Deleted my dating app too. Haven't been on one since. I'd much rather take my chances in the real world.
Also fun fact, I clicked on the wrong article when responding to this and end up writing this on an ask "how did you heal from a toxic relationship" so that's fun... Lol
let me first warn you that this is not nearly as bad as the others. however, six-year-old me was crushed. when i was in first grade, we were exchanging valentines in my class. one of my best friends gave me a sticky, pink cat-shaped thing that you were supposed to throw onto the wall and stretch. when i came home with this cat, who had already become my dearest possession, my siblings and i played around with it for a bit. then, my brother or my sister or maybe me hurled it onto the ceiling and nobody could get it down. it didn't come down until three years later when i was moving houses, my dad plucked it off the ceiling with a ladder and threw it away. i still mourn for it. not very bad, except to a six-year-old me.

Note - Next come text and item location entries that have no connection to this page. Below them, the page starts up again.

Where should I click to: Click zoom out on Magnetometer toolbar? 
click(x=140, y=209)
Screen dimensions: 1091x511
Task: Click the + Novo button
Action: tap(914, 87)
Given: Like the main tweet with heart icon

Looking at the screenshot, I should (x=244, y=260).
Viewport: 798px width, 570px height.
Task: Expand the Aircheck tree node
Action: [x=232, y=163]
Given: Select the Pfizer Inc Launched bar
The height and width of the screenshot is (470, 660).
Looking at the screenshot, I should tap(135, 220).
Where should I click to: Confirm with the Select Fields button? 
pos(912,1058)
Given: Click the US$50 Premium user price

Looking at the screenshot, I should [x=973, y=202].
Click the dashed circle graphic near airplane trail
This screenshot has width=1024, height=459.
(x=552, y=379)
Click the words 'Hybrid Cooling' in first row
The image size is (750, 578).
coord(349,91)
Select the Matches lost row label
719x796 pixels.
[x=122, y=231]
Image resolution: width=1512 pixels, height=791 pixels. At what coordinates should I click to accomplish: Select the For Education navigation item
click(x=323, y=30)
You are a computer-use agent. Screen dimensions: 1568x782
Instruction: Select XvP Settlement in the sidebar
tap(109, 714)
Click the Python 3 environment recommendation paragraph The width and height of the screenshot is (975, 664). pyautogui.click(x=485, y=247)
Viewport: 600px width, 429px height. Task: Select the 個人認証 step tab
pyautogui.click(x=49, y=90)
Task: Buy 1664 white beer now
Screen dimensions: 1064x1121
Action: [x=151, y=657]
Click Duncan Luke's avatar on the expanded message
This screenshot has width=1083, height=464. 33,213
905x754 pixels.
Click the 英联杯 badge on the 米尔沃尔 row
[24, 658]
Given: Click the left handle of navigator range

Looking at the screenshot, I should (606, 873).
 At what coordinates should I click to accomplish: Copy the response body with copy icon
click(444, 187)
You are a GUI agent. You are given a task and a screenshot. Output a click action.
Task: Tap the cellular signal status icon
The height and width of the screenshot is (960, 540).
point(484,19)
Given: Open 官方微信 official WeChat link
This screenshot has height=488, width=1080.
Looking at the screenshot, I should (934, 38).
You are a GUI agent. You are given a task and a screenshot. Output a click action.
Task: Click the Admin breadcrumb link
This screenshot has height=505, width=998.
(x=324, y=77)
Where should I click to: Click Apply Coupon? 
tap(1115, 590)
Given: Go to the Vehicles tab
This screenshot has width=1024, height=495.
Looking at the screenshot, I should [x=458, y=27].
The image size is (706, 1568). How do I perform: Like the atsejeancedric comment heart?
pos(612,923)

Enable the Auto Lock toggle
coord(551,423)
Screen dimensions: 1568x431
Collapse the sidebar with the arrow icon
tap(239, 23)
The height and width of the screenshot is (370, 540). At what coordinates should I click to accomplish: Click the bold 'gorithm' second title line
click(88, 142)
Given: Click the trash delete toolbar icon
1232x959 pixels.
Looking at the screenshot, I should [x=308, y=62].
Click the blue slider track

Not too bad, but I am happily alone (single just seems wanting, and I'm not) and this kid asked me out last night after a five-minute conversation about how he plays drums and basketball. It was really awkward. My sister thought it was hilarious.
I received a flower bouquet, a pot roast meal kit and strawberry ice cream cones shaped like rose petals. The flowers were wilted, the pot roast was unnecessary bc I was battling strep throat and could barely swallow, and not to mention that I hate strawberry ice cream. This was all delivered on a box that said “Tomatoes” because it came from Aldi. The sad part- it was from my gf of three years who knows that Valentine’s Day is my holiday. Even though I was sick and at home, I still managed for her and our dog to receive beautiful gifts. I was so hurt.
It was last year.
My husband had made a reservation for a Valentine's fancy meal to take away in a restaurant that we love.
We didn't plan to eat there because our son was only 6 months, breastfed, and we wanted a nice meal at home without cooking.
The day before, my son had a medical issue and we spent 3 days at hospital (it was the second time my son was hospitalized this year, because doctors wanted to monitor him and make exams).
My husband wasn't allowed to stay the night with us, so we ate the Valentine's meal together without any pleasure and then he left.
I spent a horrible night on a couch, with my baby (monitored, wires, machines, beeps...) next to me. I cried and I was exhausted.
NB: The monitoring part was frightening but we were already used to it (premature baby) so I was rather positive about the situation.
Fortunately everything went good afterwards.
This year we spent a nice Valentine's day (at home !). But I couldn't help thinking about last year with knots in my stomach.
So glad you had a good Valentines this year. Can't imagine going through something like that. ❤️
My crush rejected me the day before.